Miller reported in a letter to the judge overseeing that custody dispute that the mom had become “oppositional and argumentative” and had stopped attending the co-parenting classes for no valid reason.

The mother said her ex used the letter against her in court, but his efforts to find her in contempt of court for refusing to attend Miller’s co-parenting classes eventually failed. A judge this year halted co-parenting and reunification therapy sessions with another therapist for their 11-year-old daughter after finding the father had been emotionally abusive to the child.

The Colorado State Court Administrator’s Office in July removed Miller from the roster of parental evaluators eligible for court appointments, bringing an end to Miller’s 10-year career as a Colorado Springs parental evaluator.

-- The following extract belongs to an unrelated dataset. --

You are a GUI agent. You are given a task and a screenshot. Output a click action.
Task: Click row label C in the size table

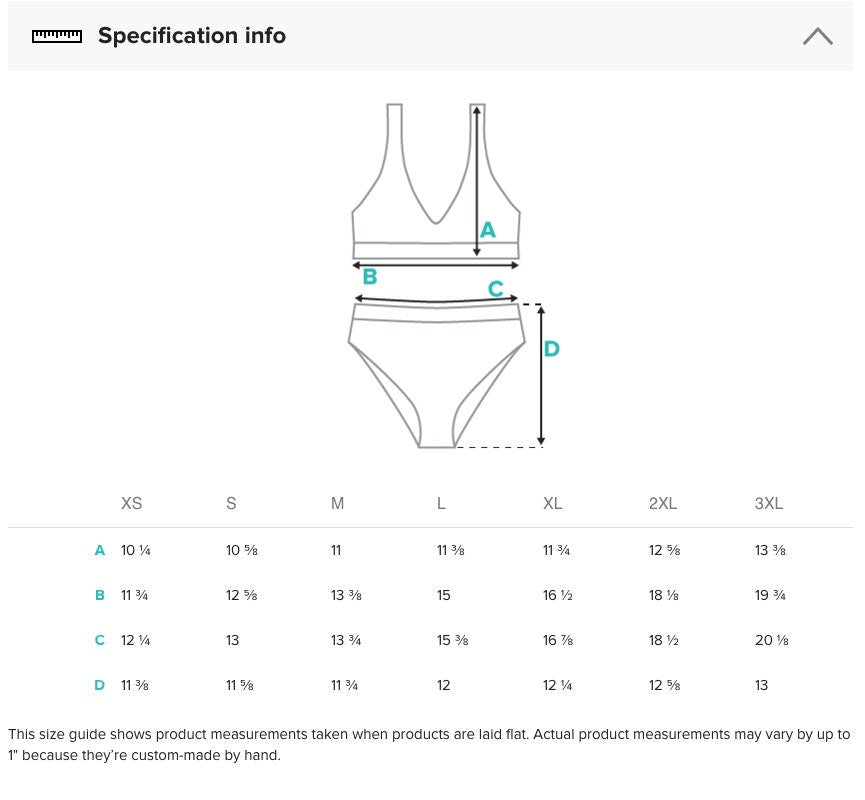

Lawyers in a Facebook legal chat group have rushed to Miller’s defense. One lawyer wrote in a post that Miller told him that her removal from the statewide roster for parental evaluators stemmed from mixing up two clients and accidentally sending information to the wrong lawyer. The lawyer, in that online post, characterized Miller as responsible for the type of mistake “most of us have probably made once or twice in our legal career.”

The exact details behind Miller’s removal from the roster for evaluators remain secret, under the rules of the Court Administrator’s Office, which will only reveal the violations of standards of practice that resulted in an evaluator’s removal. An official in that office found Miller violated standards of practice in connection with two custody cases after reviewing an earlier judicial finding that found Miller’s work deficient.

Miller was untruthful and lacked candor in her assessment of domestic violence in a custody case and violated standards of practice related to professionalism and to serving as an adequate investigative arm of the court, according to the findings of Jaime Watman, the coordinator of the parental evaluation program for the Court Administrator’s Office.

“I adamantly and fervently deny the allegations of lack of candor to the court and truthfulness,” Miller wrote in her letter to the presiding judge of 4th Judicial District Court.

Miller defends her work

Watman also found that Miller had served inconsistent dual roles in custody cases, which evaluators are barred from doing because doing so could impair objectivity. She also failed to develop written polices and procedures for parents she was evaluating, Watman found.

Records show that Miller in her parental evaluation reports has recommended that judges order the parents to attend a “Level III high-conflict co-parenting class” like those offered at “Front Range Collaborative Co-Parenting.” Front Range is Miller’s own business. It advertises itself as the only Level III co-parenting class in Colorado Springs. The course costs each parent a minimum of $1,160.

Miller said another therapist in the office, whom she said is paid for the classes, does the individual skills building sessions, though Miller leads group seminar lectures. She denied a judge’s finding that she also inappropriately acted as a reunification therapist while acting as parental evaluator.

Miller also divulged health information protected from disclosure by federal law when she mixed up two of her clients and then failed to follow standards for how to handle the breach, according to additional findings of that judge forwarded to Watman.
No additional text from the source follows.